Code Blue: Should Your Loved One Watch?


Because I have been present too many times with my patients during the unnerving drama of a hospital CPR I question how good it would be for a family member to watch.  It’s probably the most dramatically graphic and emotionally charged event I’ve witnessed as a nurse.

The all-consuming helplessness that one can feel while it’s happening is probably the main reason I’d tell families not to stick around. Especially knowing that in all likelihood the outcome will be poor.

Time stands still from the moment the first responding medical team member pushes the big red emergency button next to the dying patient and yells “Code!” Staff members are drilled on how to act when it happens and everyone has an assigned role. Within seconds the “code team” arrives and the room is filled to capacity with a frantic sea of  nurses, doctors, respiratory therapists, lab technicians, and voyeuristic students who stand against the wall straining to see what’s happening. It would look like chaos to a lay person.

I will venture to guess that family members who would opt to watch imagine that it will be just like on TV — quick and clean with a happy ending. They need to be told it’s not like their favorite TV drama. It’s a long drawn out battle: blood, cracking bones, shouting, endless alarms, lots of needles, and extreme roller-coaster-style energy — anger, joy, tears, smiles, terror, relief, frustration, exhaustion.

The team does their absolute best to have a positive outcome and this might be the sole reason for a family member to watch. They’ll see the dedication and effort that went into the attempt to save a life.

During my hospital bedside nursing career I did a stint on a surgical step-down unit and it seemed that almost every shift I worked someone’s patient “crashed” and a code was called. If it was my patient I would stay throughout the process. Even though I didn’t have a required role to play I’d often step in and do a round of chest compressions. I felt that I owed it to my patient — a show of solidarity or support at the end. From a psychological standpoint, assisting with chest compressions helped me to feel less helpless. A family member in the room wouldn’t be able to do anything but stand against the wall and watch. And they would feel extraordinarily helpless.

The WNYC Radiolab podcast “The Bitter End” (January 15, 2013) reveals some interesting facts about how doctors honestly feel about performing CPR when the outcome is often poor. During the podcast they discuss how many doctors, nurses, and other medical personnel do not want CPR done on themselves. As a fail-safe, many have chosen to wear medical alert tags around their necks stating “No CPR” and some have gone so far as to have it tattooed on their chests.

If one of your patient’s family members asked if you thought they should watch, how would you respond?


  1. My best advice to a family member of a patient would be that CPR can be a scary, confusing and brutal process to those that are not trained or have never seen it and that it is more emotionally charged when it is a loved one so they should not watch. In theory that works well, in practice the family member is not going to readily leave their family member.

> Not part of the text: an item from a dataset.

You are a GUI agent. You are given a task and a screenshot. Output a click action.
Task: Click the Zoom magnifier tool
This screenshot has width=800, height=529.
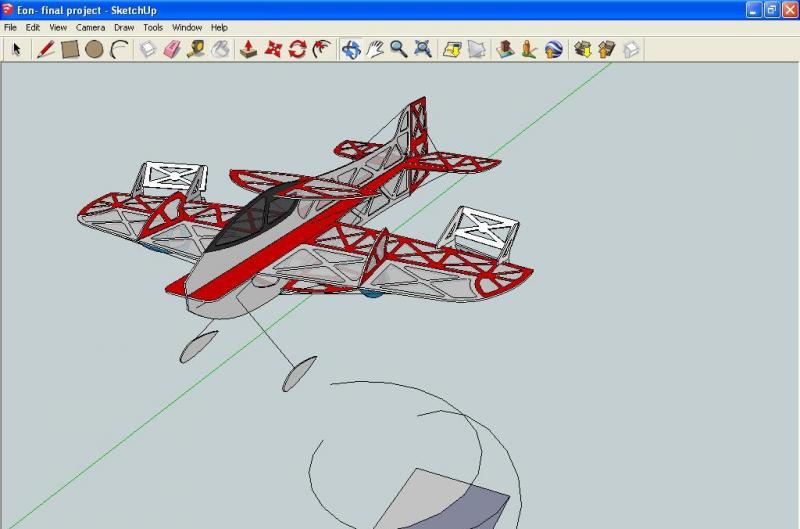coord(399,49)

    One issue that I run into is that television shows a romanticized version of CPR so people take that as what it is really like. My own 80-something grandmother is a full-code and the rest of my family insists on it. She has cardiac and respiratory health complications that lands her in the hospital every few months and I have tried to explain to my family what being a full-code means, but they (and my grandmother) want everything done. My sneaking suspicion is that if they saw the reality of a Code, they would have a different opinion. I also suspect this to be true of the general public.

    For young/middle aged adults, or adolescents and children, by all means, CPR is a very smart option and it does save lives (and I do not want to discourage family members of older adults to do CPR as that is a deeply person matter), but even if the outcome is great (and plenty of times it is), the process is brutal and not something families may want to see.

    1. Thanks for your thoughtful comment and for stopping by my blog. I wish the best for your grandmother; that’s a tough spot for you to be in, certainly. All we can do is try to provide education, which it sounds like you’ve been doing. Not an easy situation.